Duncan Laurie: Is that where they begin to get the notion about one centimeter of free space containing more energy than all matter in the universe? The Zero Point Energy?

Eldon Byrd: Sure, I can remember asking in high school how come the huge positive nucleus of the atom doesn't just absorb the tiny negative charge of the electron? Why doesn't it just suck it in? Well, the answer is that the latent energy in space holds it there in place.

Duncan Laurie: So going back to superconductivity, are you suggesting that the virtual photon exchange is going on all the time in our biology?

Eldon Byrd: We've been taking energy out of matter for 55 years, but we don't know much about making matter out of energy. But cells do it all the time. The other discovery I haven't told you about is the discovery of an optical system in our bodies that is parallel to the nervous system. One photon at a time moves through a microtubal system of water - a fiber optical laser.

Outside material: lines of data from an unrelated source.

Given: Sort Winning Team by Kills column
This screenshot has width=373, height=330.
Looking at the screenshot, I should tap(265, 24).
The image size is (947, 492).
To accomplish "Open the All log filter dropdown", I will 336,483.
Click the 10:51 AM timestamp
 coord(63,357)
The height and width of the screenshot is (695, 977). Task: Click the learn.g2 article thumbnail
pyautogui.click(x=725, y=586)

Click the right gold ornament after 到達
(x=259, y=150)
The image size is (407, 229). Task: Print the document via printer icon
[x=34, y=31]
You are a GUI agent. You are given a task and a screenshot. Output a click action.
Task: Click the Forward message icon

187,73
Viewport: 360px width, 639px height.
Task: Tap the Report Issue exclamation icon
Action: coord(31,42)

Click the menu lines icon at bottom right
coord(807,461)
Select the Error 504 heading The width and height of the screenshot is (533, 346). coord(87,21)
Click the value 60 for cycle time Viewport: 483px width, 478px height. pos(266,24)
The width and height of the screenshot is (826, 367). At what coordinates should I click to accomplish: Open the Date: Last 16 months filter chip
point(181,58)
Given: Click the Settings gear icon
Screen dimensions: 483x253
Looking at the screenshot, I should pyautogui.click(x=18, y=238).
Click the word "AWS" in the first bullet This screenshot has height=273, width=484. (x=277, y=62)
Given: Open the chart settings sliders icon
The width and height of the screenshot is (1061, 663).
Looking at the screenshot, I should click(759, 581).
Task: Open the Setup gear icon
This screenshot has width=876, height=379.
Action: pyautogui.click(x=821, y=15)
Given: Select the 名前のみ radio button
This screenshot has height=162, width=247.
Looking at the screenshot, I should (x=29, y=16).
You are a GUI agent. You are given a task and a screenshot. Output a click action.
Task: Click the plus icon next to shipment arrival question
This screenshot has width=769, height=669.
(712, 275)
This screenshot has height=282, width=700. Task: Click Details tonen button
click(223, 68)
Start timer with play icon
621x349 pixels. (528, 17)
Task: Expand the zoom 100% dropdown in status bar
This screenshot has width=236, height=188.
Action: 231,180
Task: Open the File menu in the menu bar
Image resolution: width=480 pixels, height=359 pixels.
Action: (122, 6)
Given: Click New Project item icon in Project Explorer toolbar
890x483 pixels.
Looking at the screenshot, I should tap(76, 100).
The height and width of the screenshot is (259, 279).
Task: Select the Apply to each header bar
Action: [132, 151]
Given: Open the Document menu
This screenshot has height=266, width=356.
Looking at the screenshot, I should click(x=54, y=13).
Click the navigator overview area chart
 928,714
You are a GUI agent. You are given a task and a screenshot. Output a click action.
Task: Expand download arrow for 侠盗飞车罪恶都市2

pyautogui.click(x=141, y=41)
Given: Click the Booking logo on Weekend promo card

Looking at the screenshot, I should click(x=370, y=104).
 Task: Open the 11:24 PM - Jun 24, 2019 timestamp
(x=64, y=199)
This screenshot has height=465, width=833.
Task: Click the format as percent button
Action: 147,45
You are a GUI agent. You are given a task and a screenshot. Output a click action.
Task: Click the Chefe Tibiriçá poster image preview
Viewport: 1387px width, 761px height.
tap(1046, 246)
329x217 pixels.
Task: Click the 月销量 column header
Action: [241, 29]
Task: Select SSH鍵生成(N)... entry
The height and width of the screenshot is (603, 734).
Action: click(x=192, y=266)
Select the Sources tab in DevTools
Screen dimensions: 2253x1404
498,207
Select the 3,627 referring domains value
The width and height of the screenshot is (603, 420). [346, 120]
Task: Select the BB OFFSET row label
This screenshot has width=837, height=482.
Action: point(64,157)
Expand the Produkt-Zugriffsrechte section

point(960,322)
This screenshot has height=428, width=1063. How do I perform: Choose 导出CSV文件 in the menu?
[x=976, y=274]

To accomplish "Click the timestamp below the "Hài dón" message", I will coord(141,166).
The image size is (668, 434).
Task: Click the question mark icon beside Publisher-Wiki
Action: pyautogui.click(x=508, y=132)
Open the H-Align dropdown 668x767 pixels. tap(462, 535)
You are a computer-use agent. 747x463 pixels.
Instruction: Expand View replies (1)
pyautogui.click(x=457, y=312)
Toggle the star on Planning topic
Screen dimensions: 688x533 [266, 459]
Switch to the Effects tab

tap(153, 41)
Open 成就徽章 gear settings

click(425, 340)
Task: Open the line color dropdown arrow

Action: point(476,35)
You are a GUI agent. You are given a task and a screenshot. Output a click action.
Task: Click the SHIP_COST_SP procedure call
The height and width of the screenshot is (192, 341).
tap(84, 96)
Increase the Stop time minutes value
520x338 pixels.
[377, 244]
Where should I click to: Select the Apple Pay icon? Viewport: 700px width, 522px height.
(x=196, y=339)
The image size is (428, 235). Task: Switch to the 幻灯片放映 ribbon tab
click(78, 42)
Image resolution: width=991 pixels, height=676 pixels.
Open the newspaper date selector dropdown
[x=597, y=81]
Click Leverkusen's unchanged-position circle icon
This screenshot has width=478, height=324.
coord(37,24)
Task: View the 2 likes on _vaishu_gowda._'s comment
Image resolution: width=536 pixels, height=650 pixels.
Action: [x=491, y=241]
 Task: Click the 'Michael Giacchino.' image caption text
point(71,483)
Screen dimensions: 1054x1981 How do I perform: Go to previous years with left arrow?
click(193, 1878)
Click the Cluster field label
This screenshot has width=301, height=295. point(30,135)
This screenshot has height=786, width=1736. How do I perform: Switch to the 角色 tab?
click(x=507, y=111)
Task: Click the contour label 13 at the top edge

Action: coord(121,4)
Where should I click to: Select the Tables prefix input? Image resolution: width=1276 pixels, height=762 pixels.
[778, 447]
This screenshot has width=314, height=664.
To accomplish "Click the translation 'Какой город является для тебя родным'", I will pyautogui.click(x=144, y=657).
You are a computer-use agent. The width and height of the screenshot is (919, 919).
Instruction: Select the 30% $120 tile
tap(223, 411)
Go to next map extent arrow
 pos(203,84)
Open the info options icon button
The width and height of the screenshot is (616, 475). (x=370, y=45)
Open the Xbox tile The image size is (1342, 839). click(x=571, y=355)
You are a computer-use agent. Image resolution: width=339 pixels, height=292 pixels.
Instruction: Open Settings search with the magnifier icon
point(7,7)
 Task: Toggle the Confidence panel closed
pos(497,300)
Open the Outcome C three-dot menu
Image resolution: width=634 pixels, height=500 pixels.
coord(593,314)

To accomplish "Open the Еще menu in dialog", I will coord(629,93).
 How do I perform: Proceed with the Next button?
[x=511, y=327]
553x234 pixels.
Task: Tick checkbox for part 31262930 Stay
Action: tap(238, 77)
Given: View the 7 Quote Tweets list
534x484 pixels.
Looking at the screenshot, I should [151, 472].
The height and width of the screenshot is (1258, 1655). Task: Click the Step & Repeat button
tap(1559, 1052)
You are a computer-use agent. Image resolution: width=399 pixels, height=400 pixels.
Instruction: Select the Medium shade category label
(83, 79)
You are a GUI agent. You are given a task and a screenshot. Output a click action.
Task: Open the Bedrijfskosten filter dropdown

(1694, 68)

Duncan Laurie: Who discovered this? It sounds like Hieronymus radionic eloptic energy patent.

Eldon Byrd: Stuart Hamarof at Arizona, but there is more. It seems every cell has a receptor of light, and that they can create a virtual photon inside themselves from a photon outside; i.e. the photon outside tunnels an "anti-photon" into the cell, instantaneously! When I've asked these theoretical physicists whether they can create space, they say "sure"! I said do you know what you are saying? That we are creating the space in an expanding Universe! The Hubble Telescope can see right now to the edge of the universe. Beyond that coherent edge is an incoherent chaos.

Duncan Laurie: Jesus, Eldon, you got all the way to the edge of the Universe tonight from the output of my little sensor!